Complete the following:
#1 In the passage on the ICTY and unwritten international criminal law, which provision did the Tribunal cite in support of its argument?
#2 Decide whether each statement agrees with the passage on the ICTY and unwritten international criminal law. Answer yes or no, and quote the words that decide it. (a) The ICTY explained which non-written provisions were in force when the crimes were committed. (b) Kenneth Gallant's view was given with reference to the ICTY decision in the Erdemović case. (c) The writer regards the practice of the IST and the Rwandan tribunals as a "generalized" practice.
#3 Write the next part of the passage on the ICTY and unwritten international criminal law, starting after its final sentence.
-- BEGIN Document excerpt --
For instance, in many cases prosecuted by the ICTY (especially Erdemović, Footnote 25 Mucić, Footnote 26 and Ćelebići Footnote 27 ) the defendants argued that the ICTY intended to sentence them to penalties higher than those provided for their conduct under the positive law of the former Yugoslavia. The Tribunal replied that, at the time of the commission of the crimes, there were non-written ICL sources providing higher penalties, for the crimes prosecuted, than those provided for by the domestic criminal law of the former Yugoslavia. In support of its argument, the ICTY cited the well-known provision of art. 15.2 of the International Covenant on Civil and Political Rights (ICCPR) (“Nothing in this article shall prejudice the trial and punishment of any person for any act or omission which, at the time when it was committed, was criminal according to the general principles of law recognized by the community of nations”). However, by doing so, the ICTY was not justifying the existence of such non-written ICL. Footnote 28 Indeed, the ICTY should have explained which non-written provisions were in force at the time of the commission of the crimes, so that – as the Tribunal wished – the provisions of the ICTY Statute could be seen as an acknowledgment of pre-existing norms. Therefore, when the ICTY stated that “There can be no doubt that the maximum sentence permissible (…) for crimes prosecuted before the Tribunal, and any sentence up to this, does not violate the principle of nulla poena sine lege. There can be no doubt that the accused must have been aware of the fact that the crimes for which they were indicted are the most serious violations of international humanitarian law, punishable by the most severe penalties,” Footnote 29 the ICTY did not explain nor justify the existence and scope of those non-written provisions. Actually, the same happened in the IMTN, which claimed the existence of non-written provisions (customary law!) criminalizing war crimes, crimes against humanity, and crimes against peace, but did not openly address the following problems: firstly, that the so-called precedent of war crimes actually related to breaches of international humanitarian law that established criminal liability of not individuals but states (international law sensu stricto); and secondly, that there were doubts about even the existence of a precedent for crimes against humanity and against peace in international law. Footnote 30
As a matter of fact, in referring to the ICTY decision in the Erdemović case, Kenneth Gallant has stated that at the time of the commission of the crimes there was a custom according to which war crimes could be punished even with the death penalty, because the latter was a usual punishment in the 19th century, it was applied by the Iraqi Special Tribunal for Crimes Against Humanity (IST) and by the Rwanda courts and this has not changed. Footnote 31 However, these facts are not enough proof of an actual repetitio facti and the required opinio iuris: Do we really still respond to war crimes with death penalties? Were those penalties in the 19th century of a criminal nature, i.e., were they based on the criminal responsibility of individuals or rather on domestic or military law? Can a single practice, namely of the IST and the Rwandan tribunals, be considered a “generalized” practice? I would say no (therefore, no repetitio facti). In view of this, the question could be raised as to whether the ICTY could have based criminal responsibility on general principles of law of ‘civilized’ nations. However, it is doubtful that those principles are sufficiently concrete to offer a non-vague definition of crimes, let alone a range of punishments, Footnote 32 so that they could hardly serve as a basis for constructing the punishability in the Erdemović case.
-- END Document excerpt --
-- BEGIN Given information --
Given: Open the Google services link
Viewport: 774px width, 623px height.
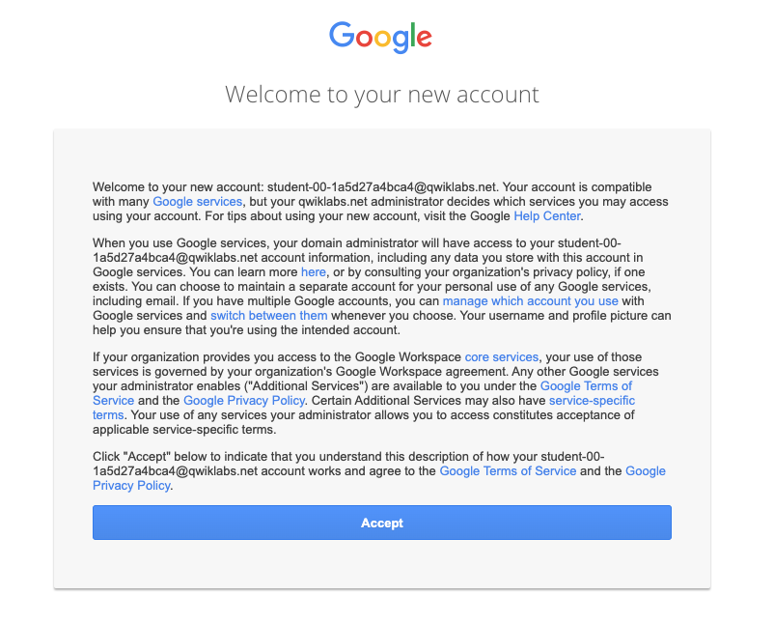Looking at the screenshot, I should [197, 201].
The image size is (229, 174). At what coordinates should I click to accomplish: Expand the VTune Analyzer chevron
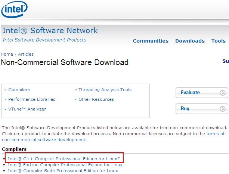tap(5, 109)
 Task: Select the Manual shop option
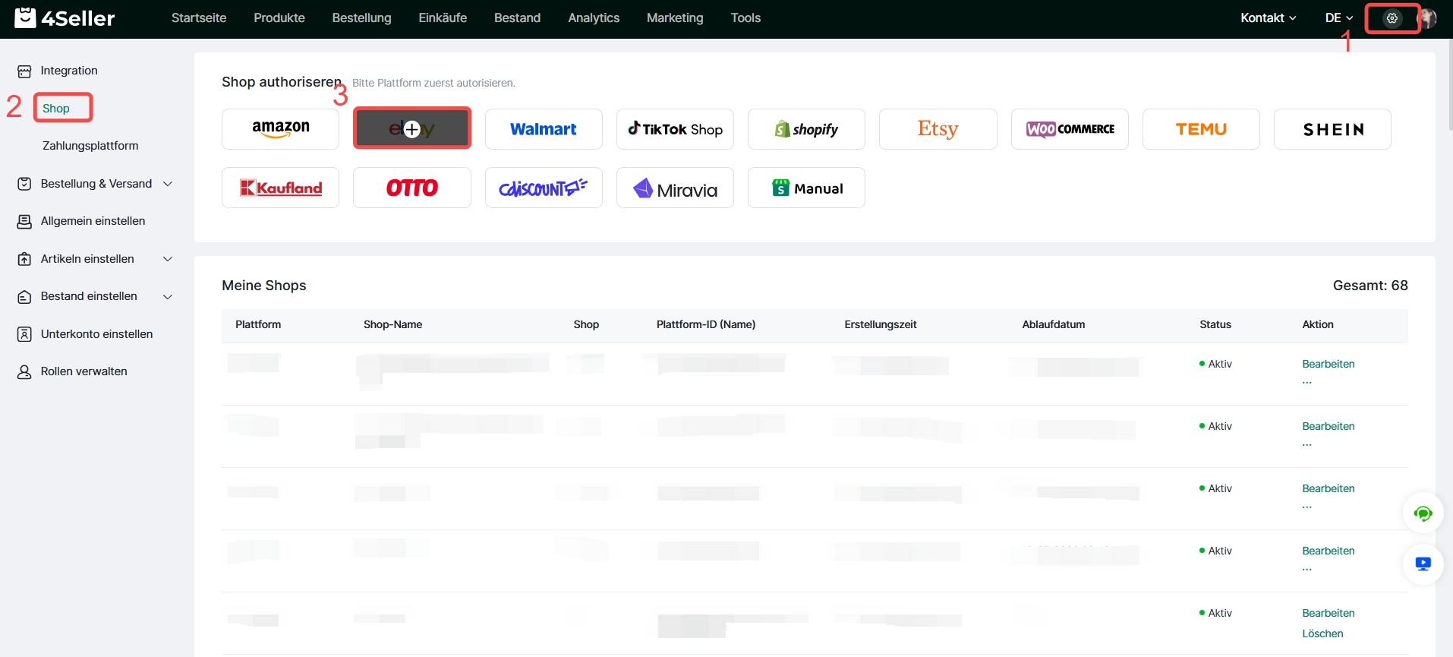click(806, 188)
-- END Given information --
Set of answers:
#1 Article 15.2 of the International Covenant on Civil and Political Rights (ICCPR).

#2
(a) No: "the ICTY did not explain nor justify the existence and scope of those non-written provisions"
(b) Yes: "in referring to the ICTY decision in the Erdemović case, Kenneth Gallant has stated"
(c) No: "I would say no (therefore, no repetitio facti)"

#3
In my opinion, both the IMTN and the ICTY should have admitted that, at the time of the commission of the crimes being prosecuted, there were no unwritten provisions founding the criminal responsibility of individuals and, therefore, these tribunals should have expressly said that they were basing the punishment on supra-positive law. As a matter of fact, that is precisely what international criminal jurisprudence does when it invokes general principles of law. As Joachim Renzikowski has correctly pointed out, those principles are an open door for supra-positive law. Footnote 33 Hence, by applying those principles tribunals are in fact considering (without saying it) “law” both positivized as non-positivized (supra-positive) law. Therefore, at the end, there is an admission of the limited relevance of the positivization required by the classic conception of legality. This should not be surprising, since there is a clear link between the opinio iuris element (an essential part of the custom and the sole core of the general principles of law) and morality. Footnote 34 Besides, one more argument supports the theory of the (veiled) application of supra-positive law by the international criminal tribunals: those (supposed) principles were non-enforceable at the time of the commission of the crimes, since, to that point, there was no court or tribunal with jurisdiction to apply them: a lex praevia without courts entitled to enforce it is (and not by chance) a typical feature of non-positivized law (clearly, of natural law, which is independent of time and history, of states and their sovereignty, and linked to the nature of mankind). Footnote 35
In conclusion, in the jurisprudence of international criminal tribunals the usual approach has been to apply supra-positive law without admitting it openly, with such supra-positive law being “presented” as if it were positivized in a custom or a general principle of law. The reality is that, since its inception, the ICL has turned to a supra-positive level to support the punishability of international crimes, even if it has “dressed” such supra-positive law as positive law. And by stating that there is a “law” where the existence of such law is doubtful, the jurisprudence has avoided the reproach of ex post facto criminal law application.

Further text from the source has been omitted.